_COMPITI DA SVOLGERE_
1. Rispondi a queste domande sul testo sull'equilibrio dei generi negli organi societari.
(a) Quali vantaggi di un'adeguata presenza femminile negli organi sociali avrebbero dimostrato taluni studi empirici?
(b) Per quanti mandati consecutivi va ripetuto il criterio di riparto degli amministratori?
(c) A quale quota è ridotta la parte riservata al genere meno rappresentato in occasione del primo rinnovo post 2012?
2. Prosegui il testo sull'equilibrio dei generi negli organi societari dopo l'ultima frase riportata.

_ESTRATTO FORNITO_
········
Introduzione alle criticità

L’equilibrio dei generi all’interno degli organi di amministrazione e controllo delle società non è solo questione di civiltà ma anche di funzionalità … Taluni studi empirici, infatti, avrebbero dimostrato come un’adeguata presenza femminile negli organi sociali consenta una migliore gestione dei conflitti d’interesse, una maggiore attenzione agli interessi degli azionisti e, soprattutto, una maggiore rispondenza delle remunerazioni alla “performance”.

L’ordinamento non ha più potuto non tenerne conto …

Tuttavia, non è riuscito ad andare al di là della produzione di una legislazione “emergenziale”,  “a tempo determinato”, affievolendo in tal modo pesantemente la portata operativa della rivoluzione culturale in corso: le nuove regole di garanzia dei generi negli organi di governo e controllo delle società, difatti, non superano i tre mandati (insediati a partire dall’entrata in vigore della novella normativa), forse auspicando la progressiva maturazione della società civile che opportunamente stimolata sarà in grado di irreggimentarsi autonomamente?!

Ad ogni modo, il nuovo scenario, per quanto precario, risulta meritevole di approfondimento …

 Il consiglio di amministrazione delle società quotate

In forza dell’art. 147 – ter, comma 1 – ter, del Decreto Legislativo 24 febbraio 1998, n. 58 e successive modificazioni (c.d. “TUF”), introdotto dall’art. 1 della L. n. 12 luglio 2011, n. 120, recante “Modifiche al testo unico delle disposizioni in materia di intermediazione finanziaria … concernenti la parità di accesso agli organi di amministrazione e di controllo delle società quotate in mercati regolamentati”:

   lo statuto sociale deve prevedere che il riparto degli amministratori da eleggere venga effettuato in base a criteri che assicurino l’equilibrio tra i generi;
    il genere meno rappresentato deve comunque ottenere almeno 1/3 degli amministratori eletti;
    tale criterio di riparto va ripetuto per n. 3 mandati consecutivi;
   in occasione del primo rinnovo post 2012, la quota riservata al genere meno rappresentato è ridotta ad 1/5 degli amministratori eletti.
········
_DATI FORNITI_

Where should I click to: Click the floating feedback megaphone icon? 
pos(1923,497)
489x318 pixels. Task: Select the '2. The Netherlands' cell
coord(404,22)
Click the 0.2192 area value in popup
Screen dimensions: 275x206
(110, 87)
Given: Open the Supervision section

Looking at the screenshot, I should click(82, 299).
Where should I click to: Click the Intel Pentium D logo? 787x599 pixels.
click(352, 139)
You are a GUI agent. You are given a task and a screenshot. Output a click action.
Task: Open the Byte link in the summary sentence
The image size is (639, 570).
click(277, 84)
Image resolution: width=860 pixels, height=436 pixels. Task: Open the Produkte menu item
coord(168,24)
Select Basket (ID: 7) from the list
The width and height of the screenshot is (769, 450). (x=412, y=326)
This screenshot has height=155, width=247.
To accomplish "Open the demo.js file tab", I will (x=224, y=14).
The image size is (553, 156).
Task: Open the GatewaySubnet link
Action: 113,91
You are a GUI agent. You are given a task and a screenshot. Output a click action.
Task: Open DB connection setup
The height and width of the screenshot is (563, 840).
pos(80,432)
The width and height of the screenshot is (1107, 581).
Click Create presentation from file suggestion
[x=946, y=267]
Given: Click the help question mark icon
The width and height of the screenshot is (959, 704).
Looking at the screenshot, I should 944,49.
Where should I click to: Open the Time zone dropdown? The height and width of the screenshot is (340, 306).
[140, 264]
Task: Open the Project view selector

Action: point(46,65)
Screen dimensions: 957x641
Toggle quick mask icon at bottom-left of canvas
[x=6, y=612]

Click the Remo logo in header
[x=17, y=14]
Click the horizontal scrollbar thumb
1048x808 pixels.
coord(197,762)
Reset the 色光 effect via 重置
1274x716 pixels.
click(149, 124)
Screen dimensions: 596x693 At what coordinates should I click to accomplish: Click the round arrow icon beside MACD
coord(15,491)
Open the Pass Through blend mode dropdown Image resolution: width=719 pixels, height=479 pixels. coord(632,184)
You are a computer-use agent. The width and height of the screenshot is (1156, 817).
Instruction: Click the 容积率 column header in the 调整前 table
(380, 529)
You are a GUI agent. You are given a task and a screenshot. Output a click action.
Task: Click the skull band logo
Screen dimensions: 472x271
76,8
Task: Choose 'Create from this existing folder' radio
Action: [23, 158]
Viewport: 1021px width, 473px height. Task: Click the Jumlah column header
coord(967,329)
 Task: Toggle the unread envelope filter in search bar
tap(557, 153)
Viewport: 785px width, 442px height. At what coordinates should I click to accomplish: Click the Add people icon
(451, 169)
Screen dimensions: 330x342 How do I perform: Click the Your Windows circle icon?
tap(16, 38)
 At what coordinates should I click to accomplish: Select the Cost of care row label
········
_RISPOSTE PER COMPITO_
1.
(a) Una migliore gestione dei conflitti d'interesse, una maggiore attenzione agli interessi degli azionisti e, soprattutto, una maggiore rispondenza delle remunerazioni alla "performance".
(b) Per tre mandati consecutivi.
(c) A 1/5 degli amministratori eletti.

2.
 La vicenda assume anche una valenza deontologica, in quanto non risulta estranea nemmeno al codice di autodisciplina delle società quotate, che finisce coll’occuparsi delle questioni di genere:

  al punto 1.C.1, lett. g), in forza del quale il consiglio di amministrazione deve effettuare, almeno una volta all’anno, una auto/valutazione sul proprio funzionamento e su quello delle articolazioni interne, da estendere a relative dimensioni e composizioni, utilizzando, quali parametri di riferimento, le caratteristiche professionali e di esperienza (anche manageriale) dei componenti nonché le anzianità di carica, senza tuttavia tralasciare le peculiarità di genere;
ma anche al punto 3, che stimola alla valorizzazione, nella composizione dei consigli di amministrazione, dell’adeguata rappresentanza di competenze professionali e manageriali (anche di carattere internazionale), ovviamente da modularsi sulle concrete attività esercitate dalla società, senza tuttavia tralasciare i benefici derivabili dalla presenza in consiglio di diversi generi, fasce d’età ed anzianità di carica.

Il collegio sindacale delle società quotate

 In forza dell’art. 148, comma 1 bis, TUF, introdotto sempre dall’art. 1 della L. n. 120/2011:

  lo statuto sociale deve prevedere che il riparto dei sindaci effettivi e dei sindaci supplenti da eleggere sia effettuato in modo tale che il genere meno rappresentato ottenga almeno un terzo dei membri effettivi del  Collegio Sindacale;

 tale criterio di riparto va ripetuto per n. 3 mandati consecutivi;

in occasione del primo rinnovo post 2012, la quota riservata al genere meno rappresentato è ridotta ad 1/5 dei membri effettivi del collegio sindacale.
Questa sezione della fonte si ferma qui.